Romano was a writer for The Philadelphia Inquirer . [1] He teaches at the University of Pennsylvania's Annenberg School for Communication. [2] [3] He previously taught at Ursinus College [4] and Bennington College. [5] [6] [7]
In 1981, Romano reviewed books about philosophers for The Village Voice Literary Supplement [8] and one book for The New Yorker . [9] His writing has appeared in The Wall Street Journal , [10] The Nation , [11] The Weekly Standard, [12] Times Literary Supplement, [13] and elsewhere.
Romano contributed an article on Umberto Eco to Oxford University Press's Encyclopedia of Aesthetics . In 1993, Romano wrote an essay for Danto and His Critics entitled, "Looking Beyond the Visible: The Case of Arthur C. Danto," about art critic Arthur Danto. [14] In his essay, Romano sets up a dichotomy between "pragmatism" and "Hegelianism" and finds statements in Danto's books that he claims fit into one of these two schools of thought. The Institution of Philosophy: A Discipline in Crisis? (published 1989 by Open Court, edited by Avner Cohen and Marcelo Dascal), includes a proposal by Romano to set up a World Court of Philosophy in which appointed philosophers would stipulate philosophical conclusions. [15] [16]
He wrote America the Philosophical, a book with the main claim that the current United States has the "most philosophical culture in the history of the world." [17] [18] [19]
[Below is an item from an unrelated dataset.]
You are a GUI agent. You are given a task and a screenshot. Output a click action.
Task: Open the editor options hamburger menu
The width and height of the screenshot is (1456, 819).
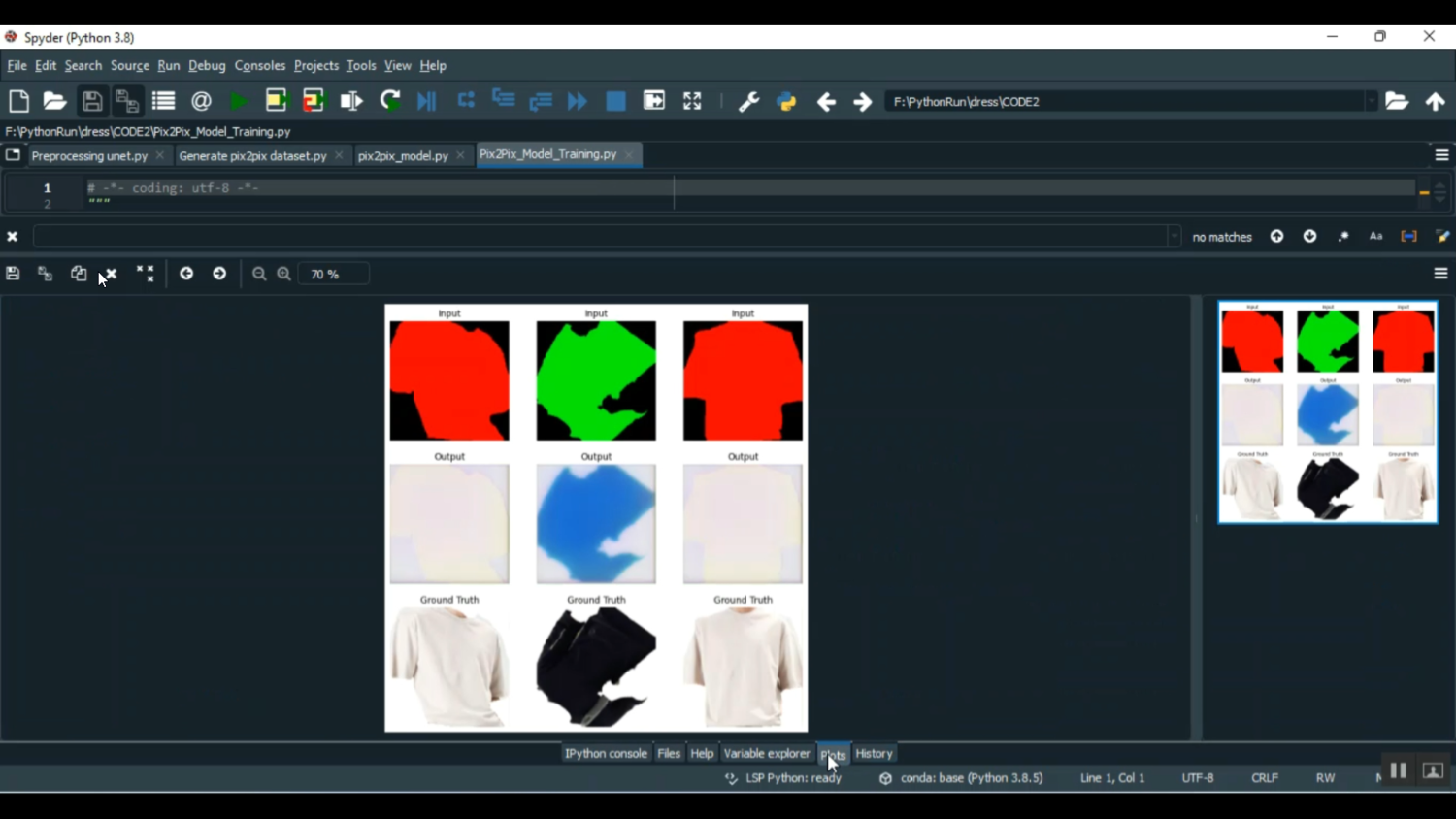pyautogui.click(x=1442, y=154)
In 2013 he was awarded a John Simon Guggenheim Memorial Foundation fellowship. [20]
In June 2020 Romano was at the center of a controversy within the board of the National Book Critics Circle (NBCC), on which Romano has served periodically since the 1990s. [21] [22] In private communications between board members that were later leaked on social media, Romano objected to parts of the NBCC board's forthcoming statement in support of the Black Lives Matter movement and characterized the statement's overall message as "absolute nonsense". [23] The fallout from his comments, which some of his fellow NBCC board members viewed as racist, spurred waves of resignations by more than half of the NBCC board members, leaving the future of the institution and its leadership uncertain. [24] [25] [26]
Romano was born in Brooklyn, New York. He received his Bachelor of Arts in philosophy from Princeton University. [27] He took an M.Phil. in philosophy from Yale University [28] [29] and a J.D. from Columbia University. [30] One of the Fulbright Scholars in 2002, he lectured at Smolny State University, St. Petersburg. [31] He was a Joan Shorenstein Center fellow in 1993. [32] and a National Arts Journalism Program Fellow at Columbia University in 1998. [33] In 1989 Romano received an Eisenhower Fellowship; in his case to travel to Israel. [34] He is an ongoing elected Fellow of the New York Institute for the Humanities at New York University. [35]
In the October 18, 2009 issue of The Chronicle in "Heil Heidegger!", citing Heidegger's well-known past Nazi affiliations, Romano was highly critical of Martin Heidegger's work and its continued acceptance amongst American academics and intellectuals. [36] The article was a review of the publication in English of French philosopher Emmanuel Faye's Heidegger: The Introduction of Nazism into Philosophy in Light of the Unpublished Seminars of 1933–1935 (first published in 2005, in France), highly critical of Heidegger for the same reason. [37] Romano called on librarians to stop stocking the collected works of the German philosopher, which appear under the term Heidegger Gesamtausgabe . [38] This controversial article renewed public dialogue about the relation between a person's politics and the merit of their work. [39] [40]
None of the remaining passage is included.